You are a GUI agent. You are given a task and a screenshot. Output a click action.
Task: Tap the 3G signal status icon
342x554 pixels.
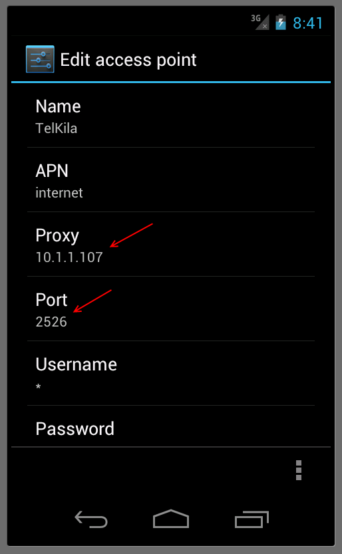[260, 22]
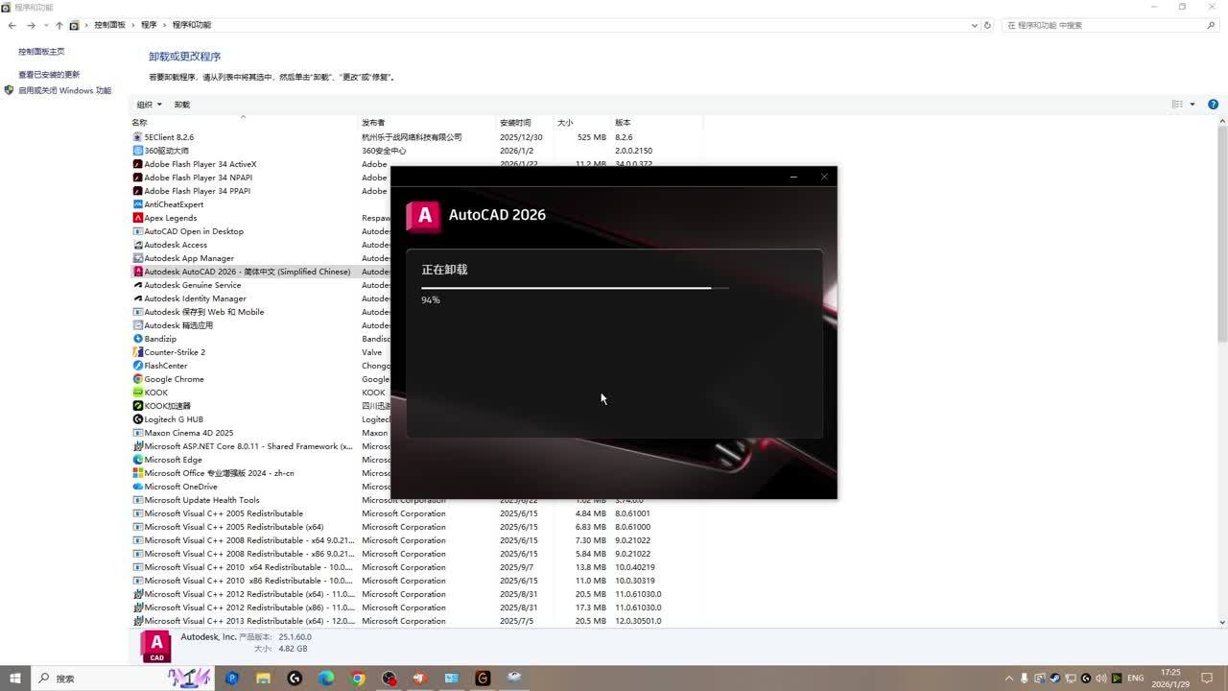Click the refresh icon beside address bar
Viewport: 1228px width, 691px height.
click(987, 25)
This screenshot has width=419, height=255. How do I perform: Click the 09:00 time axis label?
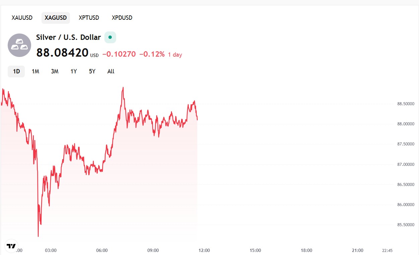[x=153, y=250]
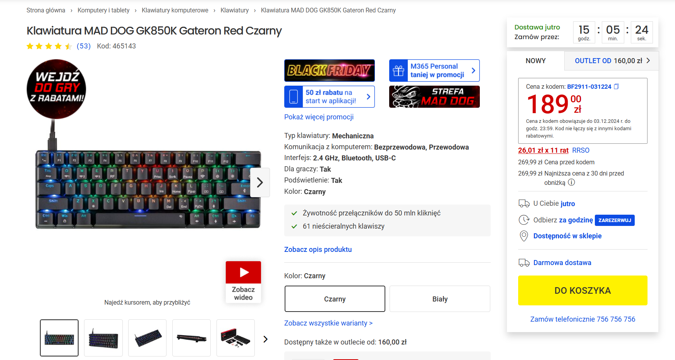Click the clock icon next to Odbierz
This screenshot has height=360, width=675.
[524, 220]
####################
## Exercise directions:
Your response must reproduce the listing above word for word and must contain none of its pictures.

## Response to this exercise:
You are a GUI agent. You are given a task and a screenshot. Output a click action.
Task: Tap the 3G signal status icon
342x554 pixels.
[260, 22]
Click the refresh icon beside address bar
Viewport: 1228px width, 691px height.
click(987, 25)
This screenshot has width=419, height=255. How do I perform: Click the 09:00 time axis label?
[x=153, y=250]
Click the clock icon next to Odbierz
This screenshot has height=360, width=675.
[524, 220]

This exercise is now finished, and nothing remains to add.